The Code for Public Participation and MIRT
For major national infrastructure projects, the Code for Public Participation applies alongside the Environment and Planning Act. The Minister of Infrastructure and Water Management established this code in 2014 for MIRT (Multi-year Programme for Infrastructure, Space and Transport) projects. Its essence is captured in three words: earlier, broader and better.
- Earlier: Involve the surrounding community from the exploration phase, before decisions have been made that are difficult to reverse.
- Broader: Attract a wider spectrum of stakeholders — not just the usual suspects (major municipalities, established organisations), but also smaller communities, business parks and civil society initiatives.
- Better: Ensure that stakeholder contributions actually influence design decisions or the decision-making process.
Research into MIRT projects has demonstrated that early participation improves the quality of outcomes: local knowledge leads to better design choices, new perspectives emerge, and — crucially — greater public support is built for the eventual decisions. This support reduces the risk of objection and appeal procedures, which frequently delay major infrastructure projects by years.
Current projects illustrate this principle clearly. The MIRT exploration A2/N2 Eindhoven Ring Road held participation meetings in March 2026, actively involving residents and businesses in exploring alternatives. The Nedersaksenlijn — a potential new railway line in the north of the country — has a separate area exploration alongside the formal MIRT process, precisely to map broader spatial and social impacts.
Resistance is normal — and manageable
Every major infrastructure project will sooner or later encounter resistance. Nearby residents fear noise, property devaluation, loss of views or damage to nature. Businesses worry about accessibility during construction. Local authorities compete to minimise the impact on their municipality.
The key to effective stakeholder and environmental management is not avoiding this resistance, but engaging with it early and seriously. Years of practical experience in infrastructure projects have established several proven principles:
1. Early stakeholder mapping Even before designs or route alternatives have been presented, it is valuable to understand what interests and concerns exist in the area. Environmental analyses, stakeholder scans and informal conversations give project organisations the information needed to structure participation processes effectively.

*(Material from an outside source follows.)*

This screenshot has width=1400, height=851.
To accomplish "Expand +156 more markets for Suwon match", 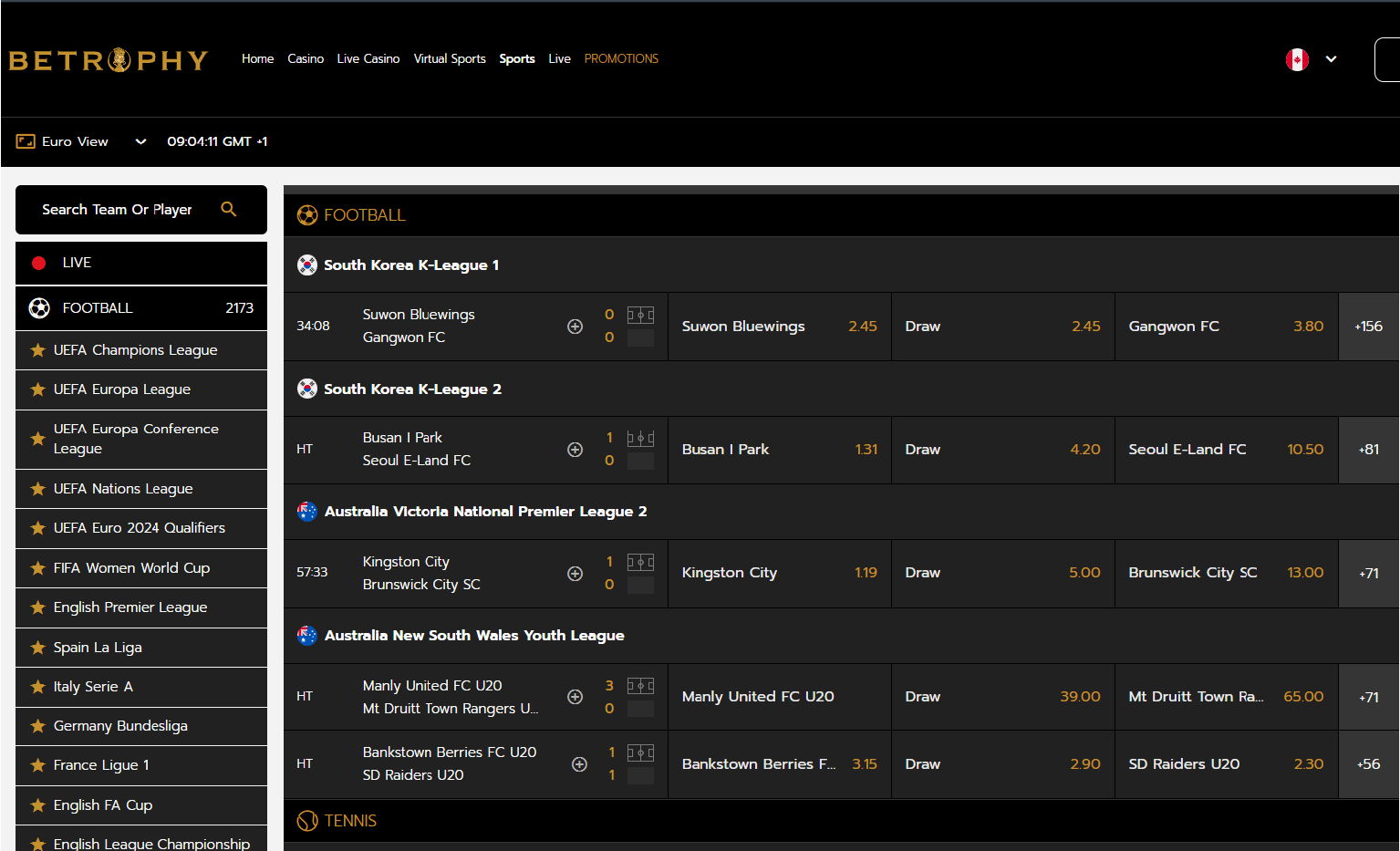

2. Personal contact when resistance arises Residents or organisations with strong objections rarely respond positively to a public information evening or newsletter. Personal contact — sitting down together, listening to concerns, and genuinely investigating what is possible within the project constraints — is almost always more effective than written communication.
3. Transparency about decision-making space A common mistake is giving participants the impression that they are making decisions, when in reality the policy margin is limited. This leads to disappointment and distrust. Honesty about what is and is not negotiable builds trust — even when the answer is “no”.
4. Recording and feeding back Every participation activity must be documented: who was involved, what input was given, how that input was weighed. Feeding back to participants — “this is what we did with your contribution” — is essential for participants to feel their involvement was meaningful.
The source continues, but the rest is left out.